(Excerpt provided)

===============

The mission of naval defense along the Levantine coast was entrusted to the commander of the sea, which meant Al-Aswad going out to chase the Byzantine invaders during their attack on a merchant ship at the frontier of Beirut. He made an expedition to Cyprus in the year 120 AH / 738 AD and then made an expedition to the island of Crete in the following first or second year.

During the reign of Al-Walid bin Yazid, the power of Al-Aswad increased, and he became the commander of the sea army in the entire coast of the Levant. He led a large expedition to the island of Cyprus, landing there in the year 125 AH / 743 AD, and brought a group of its people and settled them between Sidon and Tyre.

During the reign of Marwan bin Muhammad, the port of Tyre was restored by the master builder "Ziyad bin Abi Al-Ward Al-Ashja’i", who left his name engraved in a phrase that was repeated in the port of Sidon, Acre, Maraash, and even Azerbaijan: "...This is what the Commander of the Faithful Marwan ordered to repair, and it happened on The hand of Ziyad bin Abi Al-Ward."

===Islamic rule===
During the reign of Al-Walid, Jarjūmah, the capital of the Mardaites, rebelled against the rule of the Caliph again, as a result, Maslama bin Abd al-Malik went to them at the instigation of his brother and entered their capital Jarjumah and dispersed its people in all the Lebanese cities and stipulated a condition for them, and some of them joined his army and participated in the conquests of Muslims without forcing any of them to leave their Christianity.

===Abbasid revolution===

The Abbasids seized power from the Umayyads in 750 AD and annexed Lebanon to their rule. At the beginning of this era, the Arslanites settled in Lebanon in 756 AD. The Abbasids imposed harsh taxes on Lebanon, which prompted the Lebanese to stage several uprisings.

===============

(Extracted information)
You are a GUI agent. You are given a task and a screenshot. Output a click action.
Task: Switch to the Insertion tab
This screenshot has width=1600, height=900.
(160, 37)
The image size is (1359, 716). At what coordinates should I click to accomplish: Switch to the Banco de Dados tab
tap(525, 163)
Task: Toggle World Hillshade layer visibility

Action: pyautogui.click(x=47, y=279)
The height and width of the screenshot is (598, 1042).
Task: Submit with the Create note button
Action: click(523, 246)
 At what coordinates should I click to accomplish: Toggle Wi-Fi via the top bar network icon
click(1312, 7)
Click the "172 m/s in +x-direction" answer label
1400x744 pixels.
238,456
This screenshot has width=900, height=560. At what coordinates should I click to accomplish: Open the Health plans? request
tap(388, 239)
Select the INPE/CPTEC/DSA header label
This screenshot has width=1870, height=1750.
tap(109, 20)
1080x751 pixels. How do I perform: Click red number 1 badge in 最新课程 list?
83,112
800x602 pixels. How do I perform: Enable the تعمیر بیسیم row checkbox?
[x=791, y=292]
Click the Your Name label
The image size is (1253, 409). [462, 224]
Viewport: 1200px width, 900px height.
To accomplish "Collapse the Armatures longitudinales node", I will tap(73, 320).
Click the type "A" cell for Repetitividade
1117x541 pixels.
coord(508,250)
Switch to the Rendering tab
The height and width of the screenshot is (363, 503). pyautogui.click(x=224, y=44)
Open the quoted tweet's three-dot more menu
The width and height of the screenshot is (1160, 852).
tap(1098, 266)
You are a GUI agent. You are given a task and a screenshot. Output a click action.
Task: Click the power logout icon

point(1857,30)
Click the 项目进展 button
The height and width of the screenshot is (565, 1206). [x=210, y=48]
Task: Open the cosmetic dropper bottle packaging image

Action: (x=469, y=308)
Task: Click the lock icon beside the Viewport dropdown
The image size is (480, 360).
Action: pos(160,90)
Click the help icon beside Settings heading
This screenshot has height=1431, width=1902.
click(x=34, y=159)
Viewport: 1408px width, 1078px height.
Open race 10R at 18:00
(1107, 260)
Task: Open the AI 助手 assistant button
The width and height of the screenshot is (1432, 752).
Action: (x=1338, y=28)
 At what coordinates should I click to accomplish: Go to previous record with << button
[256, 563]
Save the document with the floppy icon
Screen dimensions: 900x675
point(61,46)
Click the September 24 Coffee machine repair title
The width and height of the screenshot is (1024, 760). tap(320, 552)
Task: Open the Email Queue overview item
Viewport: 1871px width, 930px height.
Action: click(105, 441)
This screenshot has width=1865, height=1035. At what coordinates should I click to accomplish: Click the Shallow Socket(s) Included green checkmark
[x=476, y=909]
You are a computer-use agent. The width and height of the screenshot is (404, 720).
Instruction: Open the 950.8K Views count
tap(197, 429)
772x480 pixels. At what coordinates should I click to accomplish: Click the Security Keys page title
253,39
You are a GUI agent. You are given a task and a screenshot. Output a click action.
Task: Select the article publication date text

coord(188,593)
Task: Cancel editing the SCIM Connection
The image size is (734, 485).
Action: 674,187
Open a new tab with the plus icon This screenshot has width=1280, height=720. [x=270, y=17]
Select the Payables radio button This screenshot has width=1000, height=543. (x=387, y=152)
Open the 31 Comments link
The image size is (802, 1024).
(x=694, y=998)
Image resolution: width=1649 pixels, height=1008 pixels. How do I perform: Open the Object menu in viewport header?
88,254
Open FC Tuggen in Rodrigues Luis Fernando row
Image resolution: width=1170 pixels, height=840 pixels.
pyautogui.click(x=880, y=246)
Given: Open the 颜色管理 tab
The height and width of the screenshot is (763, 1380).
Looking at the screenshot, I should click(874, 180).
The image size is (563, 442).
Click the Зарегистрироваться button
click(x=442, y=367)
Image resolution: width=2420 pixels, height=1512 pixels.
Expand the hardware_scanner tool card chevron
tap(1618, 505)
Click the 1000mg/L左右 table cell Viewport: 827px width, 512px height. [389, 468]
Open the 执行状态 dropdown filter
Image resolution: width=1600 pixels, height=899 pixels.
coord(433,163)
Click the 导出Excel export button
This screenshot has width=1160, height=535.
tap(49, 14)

===============

(Required action A)
Please return the part of the Lebanon history excerpt from "The mission of" to "or second year.".
(Required action B)
According to the Lebanon history excerpt, in what year did the Arslanites settle in Lebanon?
(Required action C)
Decide whether each statement agrees with the Lebanon history excerpt, answering yes or no and quoting the words that settle it: (i) Al-Aswad landed on Cyprus in 125 AH / 743 AD. (ii) Maslama bin Abd al-Malik made the Mardaites give up their Christianity. (iii) The port of Tyre was restored under Al-Walid bin Yazid.
The items are separate from the Lebanon history excerpt.

(Exercise result A)
The mission of naval defense along the Levantine coast was entrusted to the commander of the sea, which meant Al-Aswad going out to chase the Byzantine invaders during their attack on a merchant ship at the frontier of Beirut. He made an expedition to Cyprus in the year 120 AH / 738 AD and then made an expedition to the island of Crete in the following first or second year.

(Exercise result B)
756 AD

(Exercise result C)
(i) Yes: "landing there in the year 125 AH / 743 AD"
(ii) No: "without forcing any of them to leave their Christianity"
(iii) No: "During the reign of Marwan bin Muhammad, the port of Tyre was restored"